实时荧光PCR扩增:设置反应体系总体积为25μL,包括10×PCR缓冲液、正反向引物、探针、dNTPs、TaqDNA聚合酶、DNA模板等。在实时荧光PCR仪上进行扩增反应,反应参数为50℃ 2min;95℃ 15min;95℃ 15s,60℃1min,共40个循环。
实验对照:检验过程分别设置阳性对照、阴性对照和空白对照。以相应植物源物种提取的DNA为阳性对照,以已知不含该植物源的物种DNA为阴性对照,以灭菌水为空白对照。样品、内参照和对照设置两个平行的反应体系。
六、结果判断与表述
质量控制:空白对照无FAM荧光信号检出;阴性对照无FAM荧光信号检出;阳性对照有FAM荧光信号检出,且FAM通道出现典型的扩增曲线,Ct值≤35.0;内参对照有荧光对数增长,且荧光通道出现典型的扩增曲线,相应的Ct值<30.0。

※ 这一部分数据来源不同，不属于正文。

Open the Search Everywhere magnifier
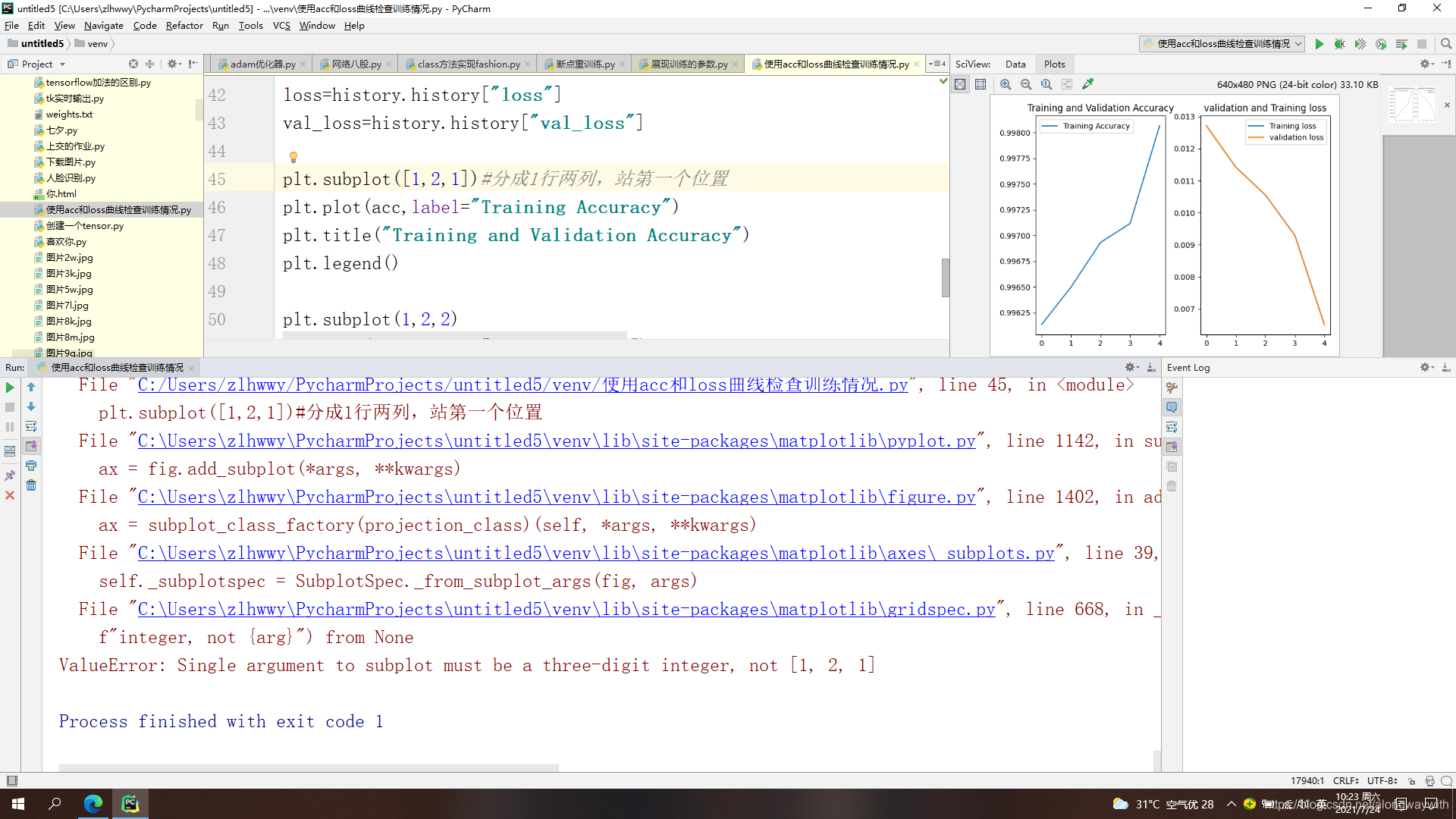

结果判定:如Ct值≤35.0,则判定为被检样品阳性;如Ct值≥40.0,则判定为被检样品阴性;如35.0<Ct值<40.0,则需重复实验进行确认。
《植物蛋白饮料中植物源性成分鉴定》BJS201707标准是一种基于实时荧光PCR技术的植物源性成分鉴定方法,具有准确、快速、高效等优点,适用于复合植物蛋白饮料中标识的植物源性成分的检测及鉴定。